### FRAGMENTO DEL TEXTO

----

En el país del mileurismo y de las hipotecas vitalicias cuesta creer que tanta gente prefiera, como dicen las encuestas, trabajar menos aunque sea a cambio de dejar de ingresar. Bueno, todo sea por la conciliación familiar. Aunque también me malicio que para muchos la conciliación no consiste precisamente en derrochar el tiempo libre suplementario en la cocina, el súper o frente a la tabla de planchar.

Del mismo modo, los estudios aseguran que en España es donde más horas pasamos en el tajo, aunque a continuación matizan (advertencia perogrullesca) que estar no quiere decir trabajar, que presencia no es sinónimo de eficiencia. Y aquí es donde se despliega todo un abanico de posibilidades sobre el castizo modo de perderse, esa forma tan nuestra de tomarnos la justicia salarial por propia mano. Y no se crean, que no todo es almorzar interminablemente, resolver crucigramas o solitarios, hablar por teléfono durante horas, o leer la prensa deportiva (pobrecillos, los funcionarios de Defensa, privados del As on line). También hay quien, escaqueándose a la japonesa, practica todo lo contrario al mano sobre mano: gente sumamente productiva que no ha perdido la idiosincrasia aquella, tan de posguerra, del pluriempleo que ayuda a redondear el sueldo. Siempre que la empresa lo tolere, cosa que en la pública suele suceder con harta frecuencia.

Quizá ya no queden muchas oportunidades para ocupar las tardes llevando alguna contabilidad, como en los tiempos antiguos, y parece que es en la rama mercantil donde más se realizan estos emprendedores estajanovistas. A ver a quién no le ha ofrecido un compañero o compañera una garrafa de buen aceite o unos embutidos del pueblo, unas joyitas a precio regalado (se pueden pagar a plazos), unas toallas de Portugal o unas mantelerías que el camello textil nos enseña en los lavabos... He visto trapichear con teléfonos móviles liberados, jamones de Teruel con chorreras o envasados al vacío (también por sobres sueltos), lencería fina, vinos de cosechero, coches de alta gama traídos de Alemania... y hay hasta quien trafica con pisos. Otros montan en un rincón una especie de outlet procedente de la tienda de un amigo; y aquella ofrece cremas solares, productos de belleza y ropa de Canarias. En invierno, juguetes y turrón; y los viernes, salados. En cualquier esquina discreta se improvisa una paraeta con la artesanía hecha por los hijos, por no hablar de las papeletas para viajes de fin de curso.

----

### INSTRUCCIONES
Según el fragmento, ¿de dónde se traen los coches de alta gama con los que se trapichea?

[Entradas guardadas]
----

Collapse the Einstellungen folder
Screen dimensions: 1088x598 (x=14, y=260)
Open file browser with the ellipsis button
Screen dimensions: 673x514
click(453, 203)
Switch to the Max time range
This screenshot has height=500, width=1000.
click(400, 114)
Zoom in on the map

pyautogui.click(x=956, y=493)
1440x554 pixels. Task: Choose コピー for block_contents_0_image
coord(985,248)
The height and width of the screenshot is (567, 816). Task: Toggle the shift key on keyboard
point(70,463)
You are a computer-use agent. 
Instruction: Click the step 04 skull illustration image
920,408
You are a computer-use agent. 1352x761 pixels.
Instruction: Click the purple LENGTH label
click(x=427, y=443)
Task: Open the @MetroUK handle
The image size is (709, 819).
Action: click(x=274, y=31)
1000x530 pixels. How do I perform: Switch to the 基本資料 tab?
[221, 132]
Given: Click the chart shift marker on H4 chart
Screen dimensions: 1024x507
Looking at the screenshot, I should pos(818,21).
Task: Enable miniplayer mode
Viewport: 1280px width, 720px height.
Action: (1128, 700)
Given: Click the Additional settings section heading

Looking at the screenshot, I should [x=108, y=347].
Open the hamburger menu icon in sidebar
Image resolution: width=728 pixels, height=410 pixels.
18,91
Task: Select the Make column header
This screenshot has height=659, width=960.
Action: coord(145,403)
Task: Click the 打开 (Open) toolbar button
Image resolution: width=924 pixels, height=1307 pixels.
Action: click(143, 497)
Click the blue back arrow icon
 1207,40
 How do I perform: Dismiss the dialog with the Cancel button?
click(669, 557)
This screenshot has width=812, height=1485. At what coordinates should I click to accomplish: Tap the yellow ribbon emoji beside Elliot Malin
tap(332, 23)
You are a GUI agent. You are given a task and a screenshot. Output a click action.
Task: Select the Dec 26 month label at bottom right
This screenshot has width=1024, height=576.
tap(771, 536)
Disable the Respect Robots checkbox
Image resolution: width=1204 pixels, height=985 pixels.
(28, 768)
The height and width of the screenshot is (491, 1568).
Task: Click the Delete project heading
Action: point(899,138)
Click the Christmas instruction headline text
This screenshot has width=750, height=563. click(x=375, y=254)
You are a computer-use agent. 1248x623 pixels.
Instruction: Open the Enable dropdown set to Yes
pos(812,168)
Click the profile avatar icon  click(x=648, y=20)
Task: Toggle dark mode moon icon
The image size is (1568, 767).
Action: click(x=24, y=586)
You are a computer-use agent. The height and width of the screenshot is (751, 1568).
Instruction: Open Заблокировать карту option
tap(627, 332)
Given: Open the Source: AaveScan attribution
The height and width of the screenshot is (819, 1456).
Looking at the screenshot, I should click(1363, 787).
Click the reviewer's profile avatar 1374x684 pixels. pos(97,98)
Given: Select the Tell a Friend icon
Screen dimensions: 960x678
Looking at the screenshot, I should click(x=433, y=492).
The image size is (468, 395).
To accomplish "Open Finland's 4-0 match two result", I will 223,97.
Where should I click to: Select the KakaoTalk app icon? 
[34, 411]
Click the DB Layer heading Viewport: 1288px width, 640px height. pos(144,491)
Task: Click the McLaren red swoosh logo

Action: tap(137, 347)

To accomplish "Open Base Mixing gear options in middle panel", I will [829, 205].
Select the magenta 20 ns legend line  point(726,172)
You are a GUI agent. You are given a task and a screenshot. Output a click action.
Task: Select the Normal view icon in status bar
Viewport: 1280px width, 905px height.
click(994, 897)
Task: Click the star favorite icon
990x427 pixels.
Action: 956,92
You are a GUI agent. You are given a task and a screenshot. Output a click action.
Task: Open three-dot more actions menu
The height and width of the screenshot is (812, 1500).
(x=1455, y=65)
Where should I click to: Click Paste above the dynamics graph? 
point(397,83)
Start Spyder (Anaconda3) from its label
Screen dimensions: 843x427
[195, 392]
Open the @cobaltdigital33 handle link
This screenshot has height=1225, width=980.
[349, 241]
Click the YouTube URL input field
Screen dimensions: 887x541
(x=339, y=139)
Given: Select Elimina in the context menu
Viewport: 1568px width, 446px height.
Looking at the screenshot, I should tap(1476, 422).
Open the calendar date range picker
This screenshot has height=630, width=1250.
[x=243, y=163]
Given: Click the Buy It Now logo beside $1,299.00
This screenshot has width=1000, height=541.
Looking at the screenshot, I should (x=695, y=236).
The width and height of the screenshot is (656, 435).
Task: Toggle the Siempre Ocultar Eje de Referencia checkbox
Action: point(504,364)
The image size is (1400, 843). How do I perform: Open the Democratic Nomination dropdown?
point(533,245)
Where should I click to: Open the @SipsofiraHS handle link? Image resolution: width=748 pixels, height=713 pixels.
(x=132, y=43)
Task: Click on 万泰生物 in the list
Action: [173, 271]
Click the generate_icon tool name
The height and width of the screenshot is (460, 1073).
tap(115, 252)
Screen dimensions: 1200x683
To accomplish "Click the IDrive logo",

----

### SOLUCIÓN
De Alemania.